When the line containing "Image resolution: width=728" appears in the listing below, set it down along with each later line through the end, exactly as written, and nothing before it.
#### Material provided
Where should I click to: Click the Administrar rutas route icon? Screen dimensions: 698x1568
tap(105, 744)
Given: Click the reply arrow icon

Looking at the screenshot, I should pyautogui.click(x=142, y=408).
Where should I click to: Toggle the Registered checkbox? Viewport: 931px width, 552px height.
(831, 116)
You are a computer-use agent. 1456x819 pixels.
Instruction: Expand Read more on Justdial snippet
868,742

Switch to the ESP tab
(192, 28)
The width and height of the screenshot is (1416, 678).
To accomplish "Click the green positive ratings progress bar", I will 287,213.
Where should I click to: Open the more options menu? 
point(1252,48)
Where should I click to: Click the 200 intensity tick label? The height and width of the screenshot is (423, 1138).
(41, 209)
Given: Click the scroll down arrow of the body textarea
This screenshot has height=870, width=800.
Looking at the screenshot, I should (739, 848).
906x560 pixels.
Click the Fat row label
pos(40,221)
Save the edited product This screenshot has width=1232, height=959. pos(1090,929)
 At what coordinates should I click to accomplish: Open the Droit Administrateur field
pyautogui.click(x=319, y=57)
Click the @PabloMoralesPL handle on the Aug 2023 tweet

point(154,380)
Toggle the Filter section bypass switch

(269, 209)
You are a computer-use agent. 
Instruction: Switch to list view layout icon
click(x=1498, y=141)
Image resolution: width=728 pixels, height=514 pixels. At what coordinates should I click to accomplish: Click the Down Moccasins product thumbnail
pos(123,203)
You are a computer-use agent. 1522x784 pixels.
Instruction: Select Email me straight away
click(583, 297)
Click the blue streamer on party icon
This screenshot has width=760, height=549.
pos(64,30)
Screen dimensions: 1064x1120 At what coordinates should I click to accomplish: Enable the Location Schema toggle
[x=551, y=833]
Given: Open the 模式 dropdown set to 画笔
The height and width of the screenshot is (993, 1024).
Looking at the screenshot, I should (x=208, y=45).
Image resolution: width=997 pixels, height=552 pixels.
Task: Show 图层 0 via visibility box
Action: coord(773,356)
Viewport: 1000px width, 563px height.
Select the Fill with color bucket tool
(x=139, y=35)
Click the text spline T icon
########
[Solved problem]
Image resolution: width=728 pixels, height=514 pixels. At what coordinates should I click to accomplish: Click the Down Moccasins product thumbnail
pos(123,203)
You are a computer-use agent. 1522x784 pixels.
Instruction: Select Email me straight away
click(583, 297)
Click the blue streamer on party icon
This screenshot has width=760, height=549.
pos(64,30)
Screen dimensions: 1064x1120 At what coordinates should I click to accomplish: Enable the Location Schema toggle
[x=551, y=833]
Given: Open the 模式 dropdown set to 画笔
The height and width of the screenshot is (993, 1024).
Looking at the screenshot, I should (x=208, y=45).
Image resolution: width=997 pixels, height=552 pixels.
Task: Show 图层 0 via visibility box
Action: coord(773,356)
Viewport: 1000px width, 563px height.
Select the Fill with color bucket tool
(x=139, y=35)
Click the text spline T icon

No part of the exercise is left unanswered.